= PROBLEM REQUIREMENTS =
Restate, word for word, each record that follows.
----------------------------------------
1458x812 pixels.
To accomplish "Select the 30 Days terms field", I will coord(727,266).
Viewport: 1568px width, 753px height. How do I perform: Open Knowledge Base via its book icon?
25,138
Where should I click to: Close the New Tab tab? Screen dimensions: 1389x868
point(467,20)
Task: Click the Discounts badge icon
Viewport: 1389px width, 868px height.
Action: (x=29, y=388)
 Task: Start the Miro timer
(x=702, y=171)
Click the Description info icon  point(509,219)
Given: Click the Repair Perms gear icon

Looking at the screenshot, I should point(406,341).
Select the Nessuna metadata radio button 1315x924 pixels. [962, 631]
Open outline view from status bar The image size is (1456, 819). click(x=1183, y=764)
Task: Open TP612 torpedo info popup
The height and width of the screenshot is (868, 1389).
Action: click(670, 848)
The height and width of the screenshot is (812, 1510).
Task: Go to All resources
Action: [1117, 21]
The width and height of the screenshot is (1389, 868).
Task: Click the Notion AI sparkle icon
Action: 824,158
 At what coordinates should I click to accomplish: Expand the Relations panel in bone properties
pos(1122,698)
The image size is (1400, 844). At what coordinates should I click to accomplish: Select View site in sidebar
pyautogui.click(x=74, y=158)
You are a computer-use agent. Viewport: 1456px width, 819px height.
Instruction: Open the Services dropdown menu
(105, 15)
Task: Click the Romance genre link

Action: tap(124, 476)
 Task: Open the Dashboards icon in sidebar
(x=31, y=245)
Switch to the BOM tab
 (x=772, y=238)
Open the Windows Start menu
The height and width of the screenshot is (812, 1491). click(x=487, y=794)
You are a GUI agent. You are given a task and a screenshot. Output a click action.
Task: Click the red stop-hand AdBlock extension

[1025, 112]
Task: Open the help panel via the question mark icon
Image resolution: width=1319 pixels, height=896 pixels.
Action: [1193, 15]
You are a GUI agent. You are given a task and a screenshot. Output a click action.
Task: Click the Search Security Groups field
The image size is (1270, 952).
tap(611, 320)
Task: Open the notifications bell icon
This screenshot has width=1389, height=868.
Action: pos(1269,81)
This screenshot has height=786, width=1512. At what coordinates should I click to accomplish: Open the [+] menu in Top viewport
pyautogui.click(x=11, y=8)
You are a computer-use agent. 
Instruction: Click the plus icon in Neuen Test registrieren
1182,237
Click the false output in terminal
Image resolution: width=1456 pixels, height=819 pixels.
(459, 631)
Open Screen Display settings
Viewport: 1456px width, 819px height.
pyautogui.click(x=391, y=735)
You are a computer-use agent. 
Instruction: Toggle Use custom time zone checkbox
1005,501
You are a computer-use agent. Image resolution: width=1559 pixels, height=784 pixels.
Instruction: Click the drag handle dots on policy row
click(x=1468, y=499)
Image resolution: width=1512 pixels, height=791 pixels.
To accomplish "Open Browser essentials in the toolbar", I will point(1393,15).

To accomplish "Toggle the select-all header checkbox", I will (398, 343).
----------------------------------------
= FINAL ANSWER =
1458x812 pixels.
To accomplish "Select the 30 Days terms field", I will coord(727,266).
Viewport: 1568px width, 753px height. How do I perform: Open Knowledge Base via its book icon?
25,138
Where should I click to: Close the New Tab tab? Screen dimensions: 1389x868
point(467,20)
Task: Click the Discounts badge icon
Viewport: 1389px width, 868px height.
Action: (x=29, y=388)
 Task: Start the Miro timer
(x=702, y=171)
Click the Description info icon  point(509,219)
Given: Click the Repair Perms gear icon

Looking at the screenshot, I should point(406,341).
Select the Nessuna metadata radio button 1315x924 pixels. [962, 631]
Open outline view from status bar The image size is (1456, 819). click(x=1183, y=764)
Task: Open TP612 torpedo info popup
The height and width of the screenshot is (868, 1389).
Action: click(670, 848)
The height and width of the screenshot is (812, 1510).
Task: Go to All resources
Action: [1117, 21]
The width and height of the screenshot is (1389, 868).
Task: Click the Notion AI sparkle icon
Action: 824,158
 At what coordinates should I click to accomplish: Expand the Relations panel in bone properties
pos(1122,698)
The image size is (1400, 844). At what coordinates should I click to accomplish: Select View site in sidebar
pyautogui.click(x=74, y=158)
You are a computer-use agent. Viewport: 1456px width, 819px height.
Instruction: Open the Services dropdown menu
(105, 15)
Task: Click the Romance genre link

Action: tap(124, 476)
 Task: Open the Dashboards icon in sidebar
(x=31, y=245)
Switch to the BOM tab
 (x=772, y=238)
Open the Windows Start menu
The height and width of the screenshot is (812, 1491). click(x=487, y=794)
You are a GUI agent. You are given a task and a screenshot. Output a click action.
Task: Click the red stop-hand AdBlock extension

[1025, 112]
Task: Open the help panel via the question mark icon
Image resolution: width=1319 pixels, height=896 pixels.
Action: [1193, 15]
You are a GUI agent. You are given a task and a screenshot. Output a click action.
Task: Click the Search Security Groups field
The image size is (1270, 952).
tap(611, 320)
Task: Open the notifications bell icon
This screenshot has width=1389, height=868.
Action: pos(1269,81)
This screenshot has height=786, width=1512. At what coordinates should I click to accomplish: Open the [+] menu in Top viewport
pyautogui.click(x=11, y=8)
You are a computer-use agent. 
Instruction: Click the plus icon in Neuen Test registrieren
1182,237
Click the false output in terminal
Image resolution: width=1456 pixels, height=819 pixels.
(459, 631)
Open Screen Display settings
Viewport: 1456px width, 819px height.
pyautogui.click(x=391, y=735)
You are a computer-use agent. 
Instruction: Toggle Use custom time zone checkbox
1005,501
You are a computer-use agent. Image resolution: width=1559 pixels, height=784 pixels.
Instruction: Click the drag handle dots on policy row
click(x=1468, y=499)
Image resolution: width=1512 pixels, height=791 pixels.
To accomplish "Open Browser essentials in the toolbar", I will point(1393,15).

To accomplish "Toggle the select-all header checkbox", I will (398, 343).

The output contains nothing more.